Your answer should be one number: how many lines below have the word "screenshot".

# MATERIAL FOR THE TASK
----

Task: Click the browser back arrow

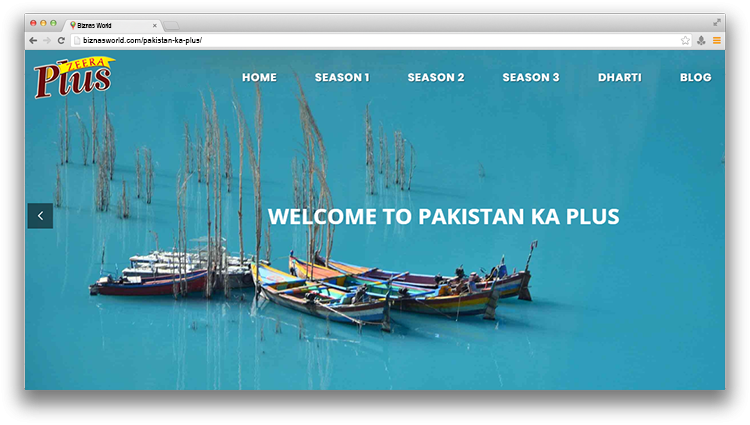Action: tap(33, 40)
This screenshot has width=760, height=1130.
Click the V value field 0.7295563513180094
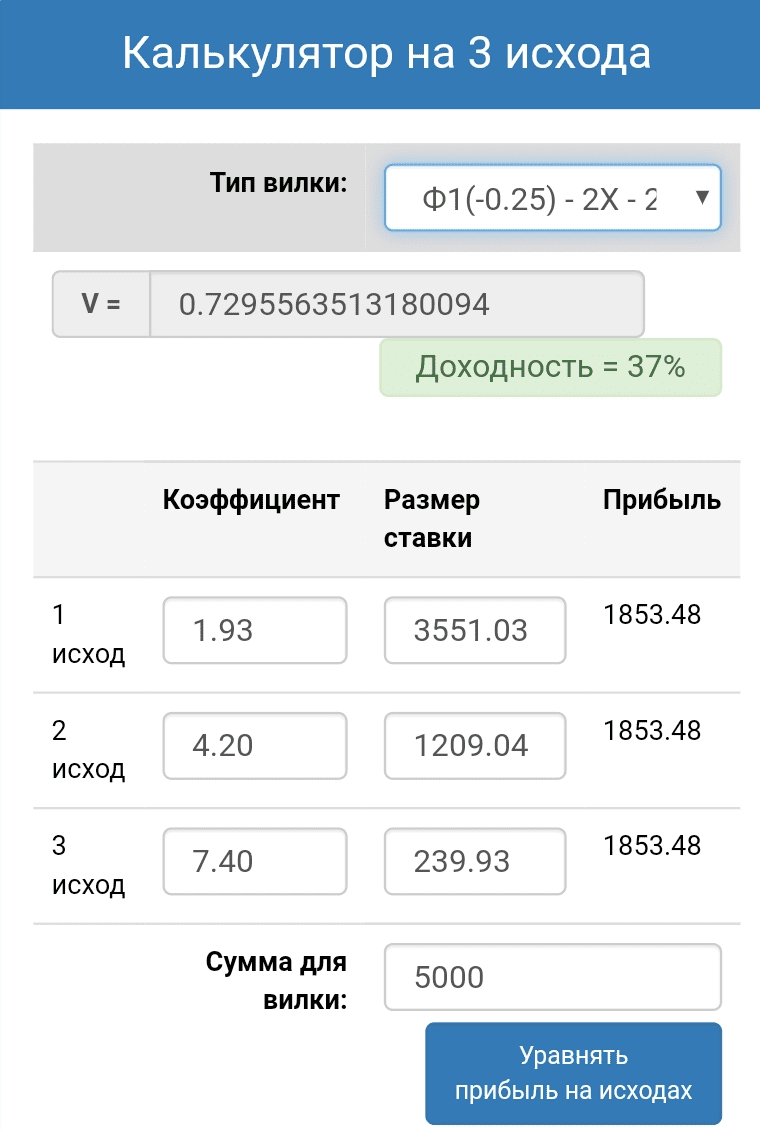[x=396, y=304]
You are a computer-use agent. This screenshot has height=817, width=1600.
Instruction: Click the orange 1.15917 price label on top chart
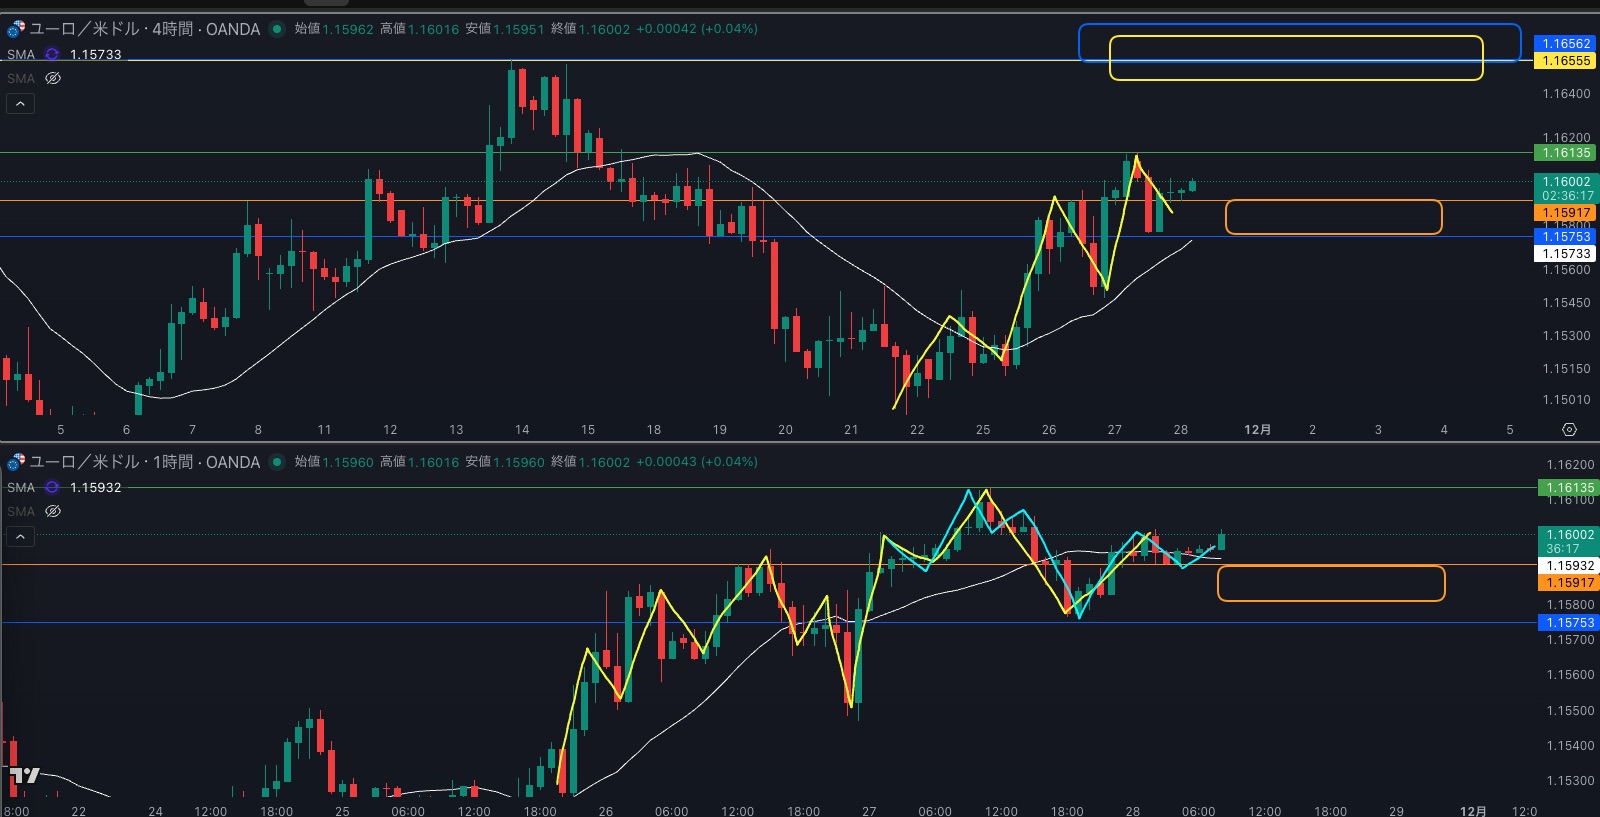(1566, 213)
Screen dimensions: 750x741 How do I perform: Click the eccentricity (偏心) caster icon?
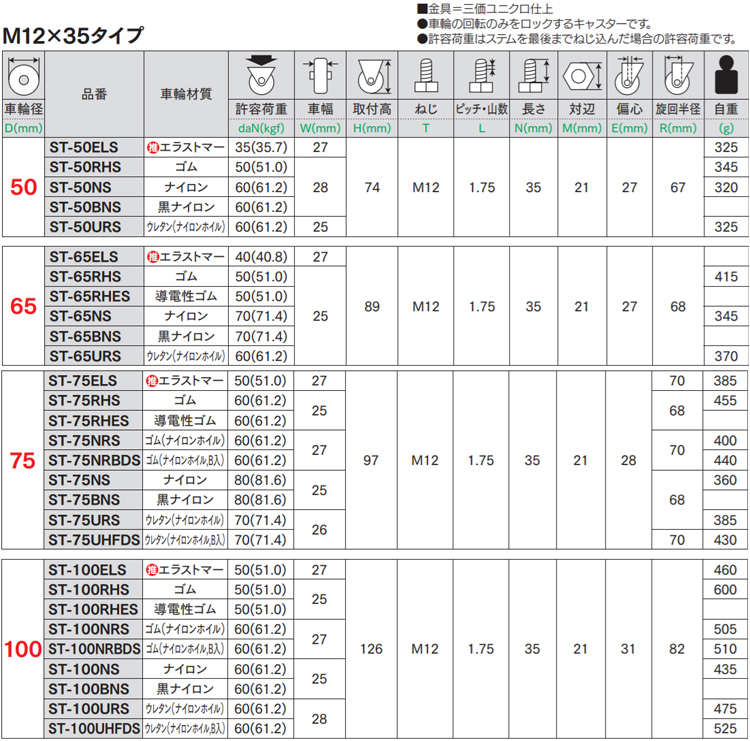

----

# OUTPUT FOR THIS EXERCISE
2